## DATA ROWS

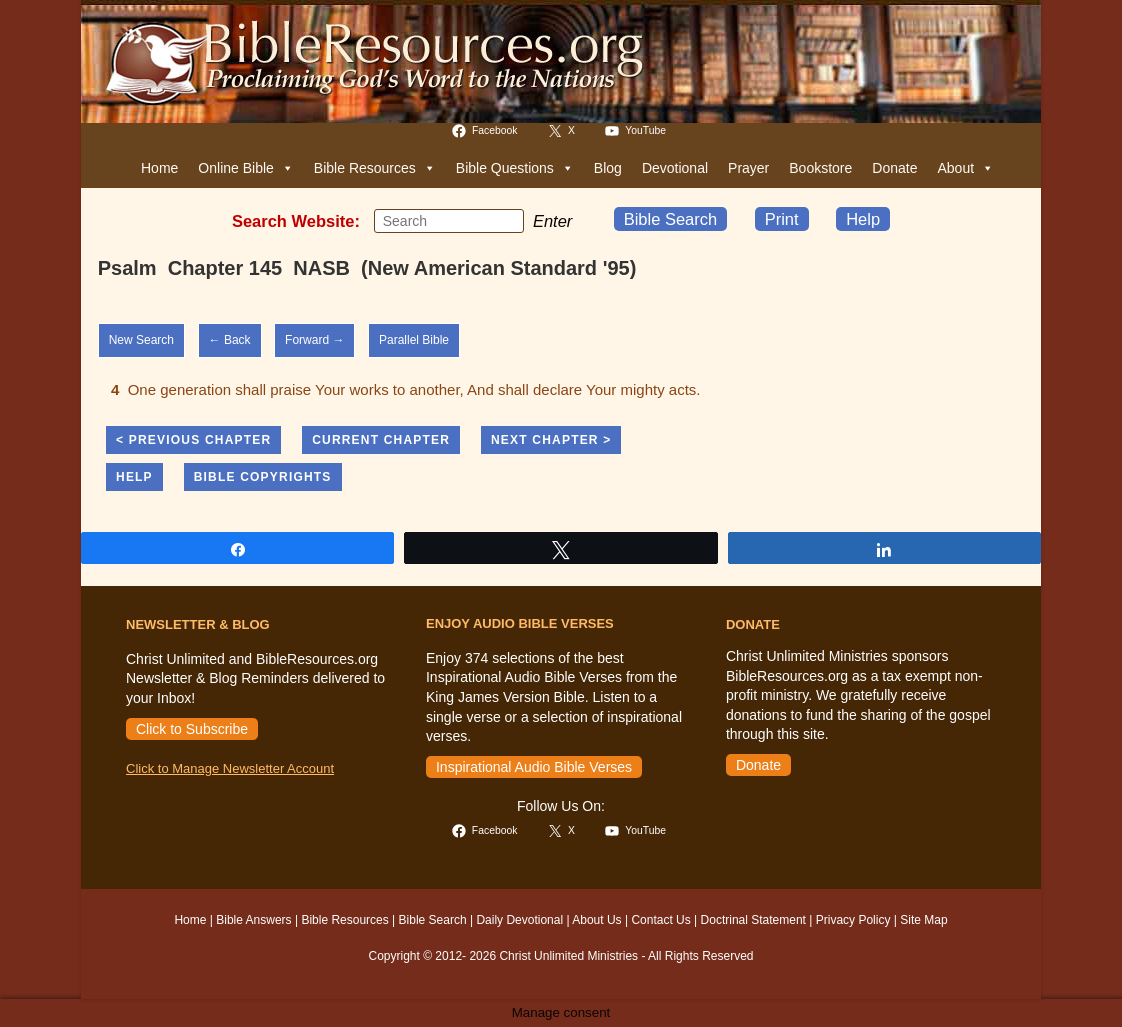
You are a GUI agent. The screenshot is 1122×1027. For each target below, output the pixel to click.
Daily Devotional (519, 920)
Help (863, 219)
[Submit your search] (504, 220)
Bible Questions (515, 168)
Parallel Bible (414, 340)
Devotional (675, 168)
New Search (141, 340)
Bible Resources (375, 168)
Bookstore (820, 168)
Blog (608, 168)
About (965, 168)
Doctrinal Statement (753, 920)
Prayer (748, 168)
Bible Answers (253, 920)
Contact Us (660, 920)
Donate (894, 168)
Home (159, 168)
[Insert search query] (449, 221)
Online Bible (246, 168)
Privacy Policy (853, 920)
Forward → (314, 340)
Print (782, 219)
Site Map (923, 920)
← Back (230, 340)
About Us (596, 920)
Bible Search (671, 219)
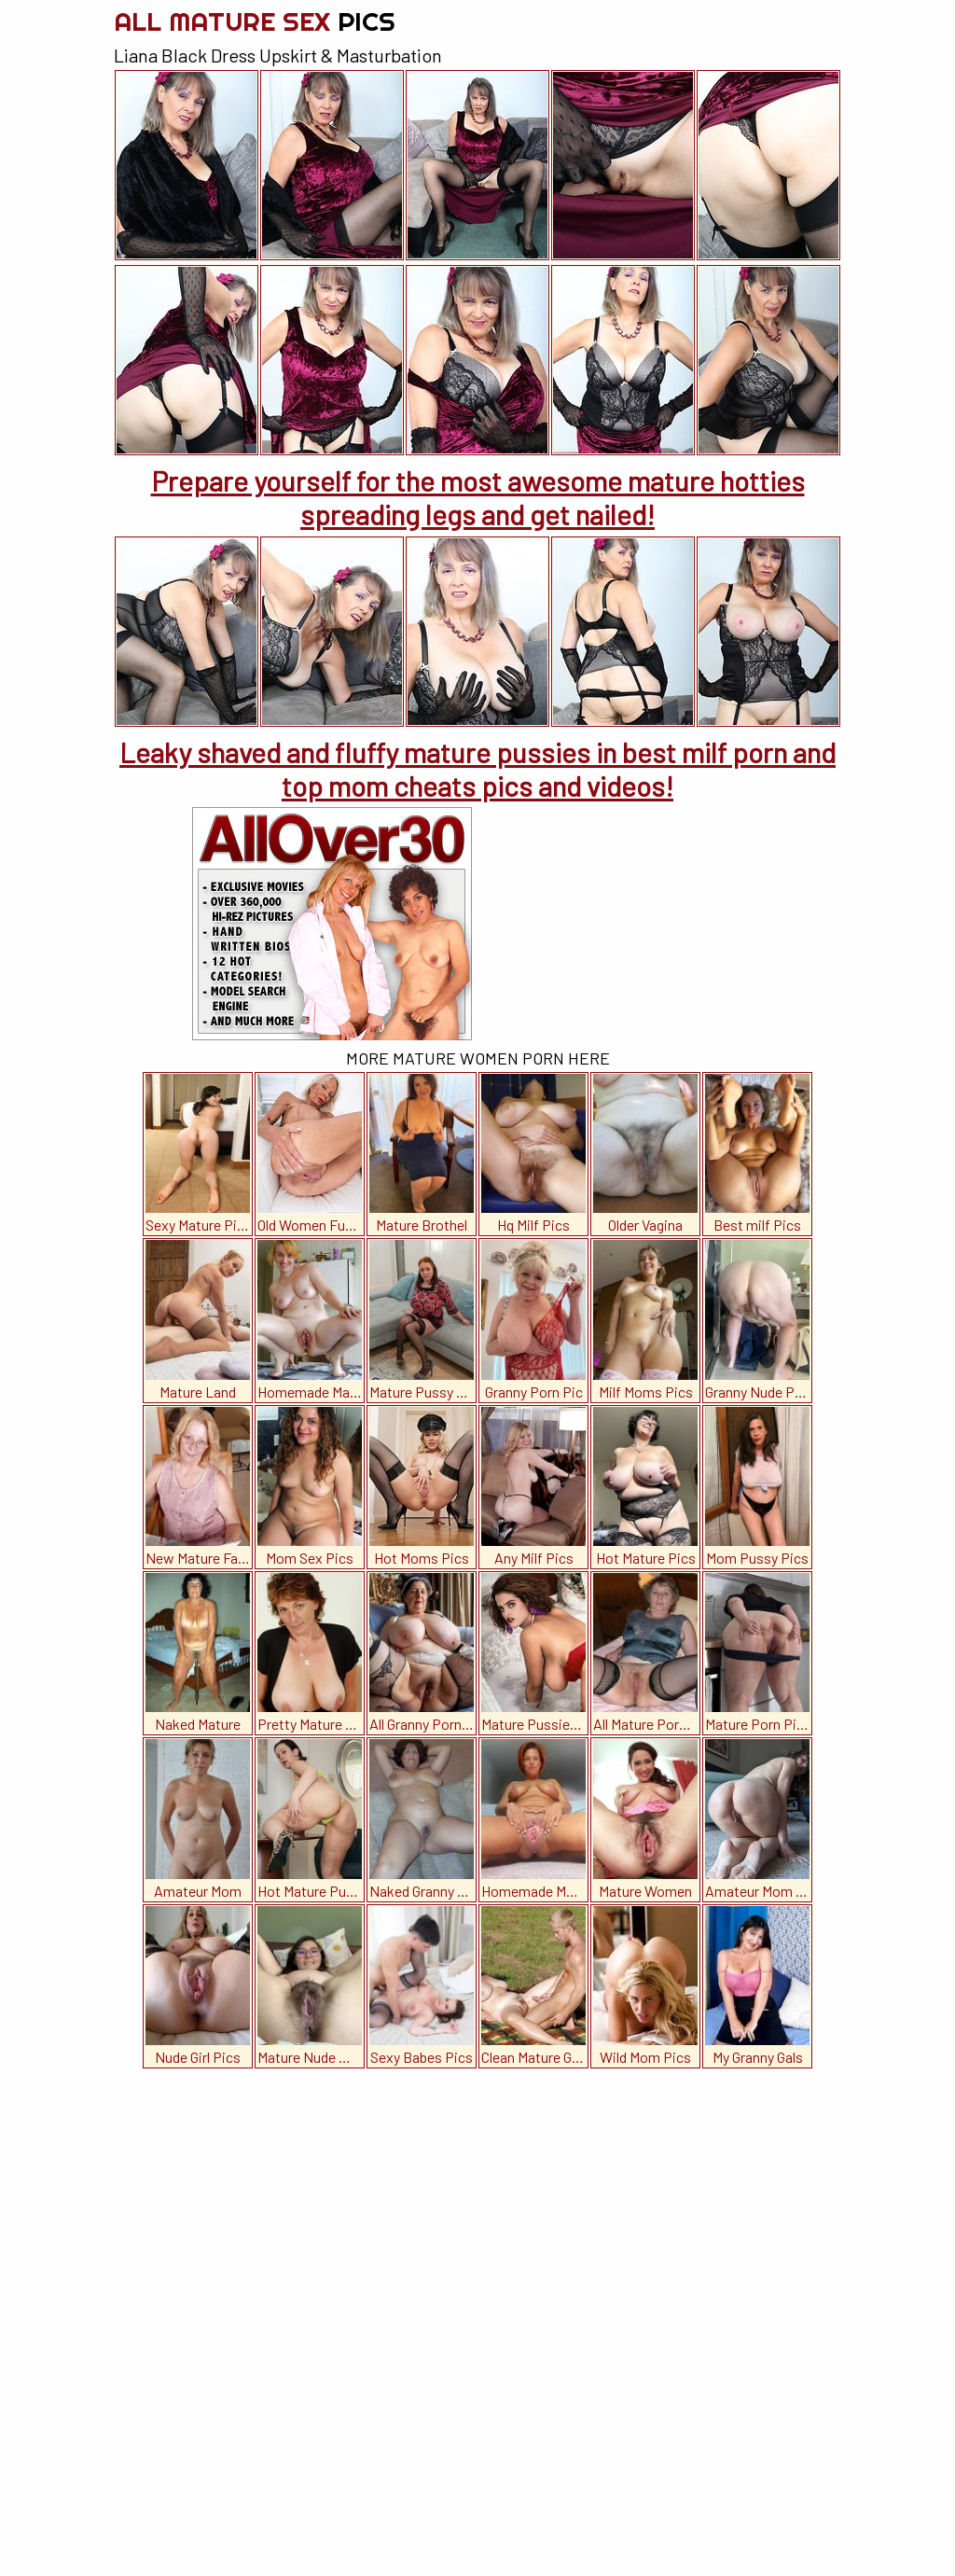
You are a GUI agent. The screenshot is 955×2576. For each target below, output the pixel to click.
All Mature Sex (254, 21)
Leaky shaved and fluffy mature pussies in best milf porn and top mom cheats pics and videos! (477, 768)
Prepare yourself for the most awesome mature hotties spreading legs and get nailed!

## TASK REQUIREMENTS
Copy out every line of the entries above word for word, leaving out the pictures.

## COMPLETED EXERCISE
You are a GUI agent. The screenshot is 1122×1027. For each target below, output the pixel to click.
Daily Devotional (519, 920)
Help (863, 219)
[Submit your search] (504, 220)
Bible Questions (515, 168)
Parallel Bible (414, 340)
Devotional (675, 168)
New Search (141, 340)
Bible Resources (375, 168)
Bookstore (820, 168)
Blog (608, 168)
About (965, 168)
Doctrinal Statement (753, 920)
Prayer (748, 168)
Bible Answers (253, 920)
Contact Us (660, 920)
Donate (894, 168)
Home (159, 168)
[Insert search query] (449, 221)
Online Bible (246, 168)
Privacy Policy (853, 920)
Forward → (314, 340)
Print (782, 219)
Site Map (923, 920)
← Back (230, 340)
About Us (596, 920)
Bible Search (671, 219)
You are a GUI agent. The screenshot is 955×2576. For each target below, output the pixel to click.
All Mature Sex (254, 21)
Leaky shaved and fluffy mature pussies in best milf porn and top mom cheats pics and videos! (477, 768)
Prepare yourself for the most awesome mature hotties spreading legs and get nailed!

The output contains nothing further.